Для того чтобы выяснить, почему современная неоромантическая поэзия является «параллельной культурой», необходимо установить точное содержание таких понятий, как «романтизм», «романтическое мировоззрение» и «параллельная культура».
Слово «романтизм» имеет два значения. Первое из этих значений: «романтизм» – литературное (и шире – общекультурное) направление второй половины XVIII – первой половины XIX века – давно вошло в научную практику и не вызывает сомнений. Сложнее со вторым значением, относящимся к совокупности культурных явлений, которые могут быть охарактеризованы как «романтизм вне романтизма» (в эту совокупность, безусловно, входит и «неоромантизм», «новейший романтизм»). Советские литературоведы и культурологи выделяли «новый романтизм» как метод в рамках социалистического реализма как направления. Данная трактовка понятия «романтизм» устарела и не соответствует актуальным культурным реалиям. Позволю предложить иной вариант толкования понятия «романтизм»: романтизм – мировоззрение, которому свойственны определённые типологические особенности.
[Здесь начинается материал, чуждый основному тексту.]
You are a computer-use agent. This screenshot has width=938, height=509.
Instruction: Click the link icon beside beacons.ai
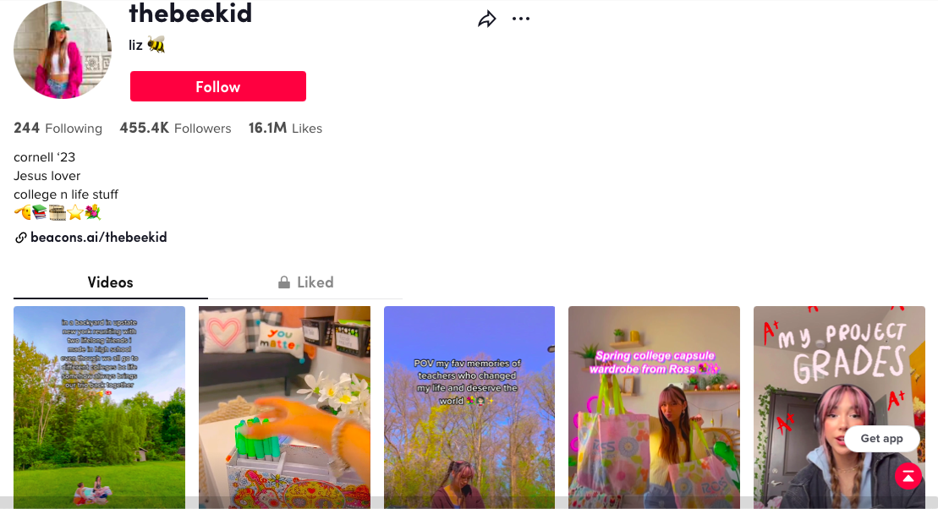(x=20, y=238)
Характер этих особенностей я подробно рассматривал в своём диссертационном исследовании на соискание учёной степени кандидата филологических наук «Русская романтическая поэзия второй половины XX века: два поколения (Андрей Вознесенский, Юрий Кузнецов)» (1996 г.). Приведу выдержку из данного исследования.
«Абсолютизация свободы выбора романтизмом приводит к конфликту между личностью («Я») и миром, окружающим личность («не-Я»). Бытие с его непреложными законами рассматривается романтическим героем как помеха для осуществления абсолютной свободы. Таким образом, потребность этого осуществления приводит к романтическому бунту. Этот бунт может приобретать различные формы в зависимости от ряда особенностей авторского мировоззрения. Но вне зависимости от этих форм романтическая система мировоззрения имеет определяющую черту – разделение мира на «Я» и «не-Я». Данный конфликт в произведениях романтического характера превращается в основной объект авторской рефлексии.
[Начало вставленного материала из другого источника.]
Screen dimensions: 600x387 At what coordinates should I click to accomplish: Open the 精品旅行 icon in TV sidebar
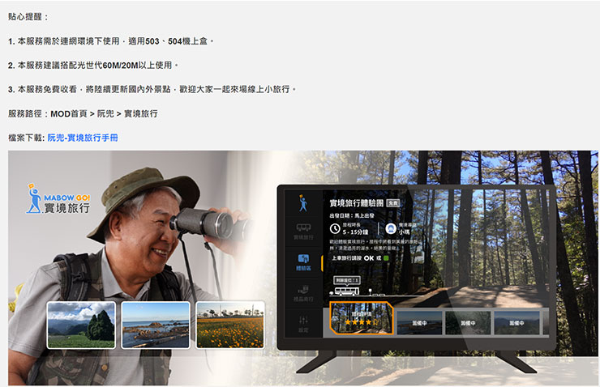(x=303, y=291)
Выделяются два уровня рефлексии по отношению к проблеме взаимодействия личности и бытия. Первый (низший) уровень рефлексии не предусматривает критического отношения к попыткам «Я» обрести свободу от «не-Я». Борьба между «Я» и «не-Я» абсолютизируется. Романтическая личность не осознаёт себя, поскольку полностью поглощена абсолютным бунтом. Второй (высший) уровень романтической рефлексии предполагает абстрагированное отношение к проблеме взаимодействия между личностью и бытием. Романтическая личность, находящаяся на этом уровне рефлексии, исследует предпосылки и перспективы собственного бунта.
…три основные черты романтического мировоззрения:
1. Свобода выбора личности реально присутствует, признаётся и превращается в основной предмет рефлексии.
2. Бытие чётко разграничивается на два враждебных начала – на «Я» и «не-Я».
3. «Я» активно взаимодействует с «не-Я». Основная идея произведения связана с этим взаимодействием (при широком диапазоне авторского отношения к взаимодействию: от безоговорочной поддержки «Я» до критического отношения к нему)».
Термин «параллельная культура» требует пояснений иного рода. Всё, что подпадает под определение «культура», крайне неоднородно. Можно выделить «массовую культуру» и «элитарную культуру», «культуру, распространённую во всех слоях социума» и «точечную социосубкультуру», «культуру, которую принято оценивать позитивно», и «культуру, которую принято оценивать негативно». Культурная ситуация не является статичной, неизменной. Отдельные культурные явления могут изменить свою адресацию и (или) своё месторасположение в иерархии ценностей. Часто многие из этих явлений, которые некогда находились на иерархической «верхушке», опускаются вниз. И наоборот, некоторые «низкие», «репрессированные» культурные явления набирают вес и повышают своё место в системе ценностей.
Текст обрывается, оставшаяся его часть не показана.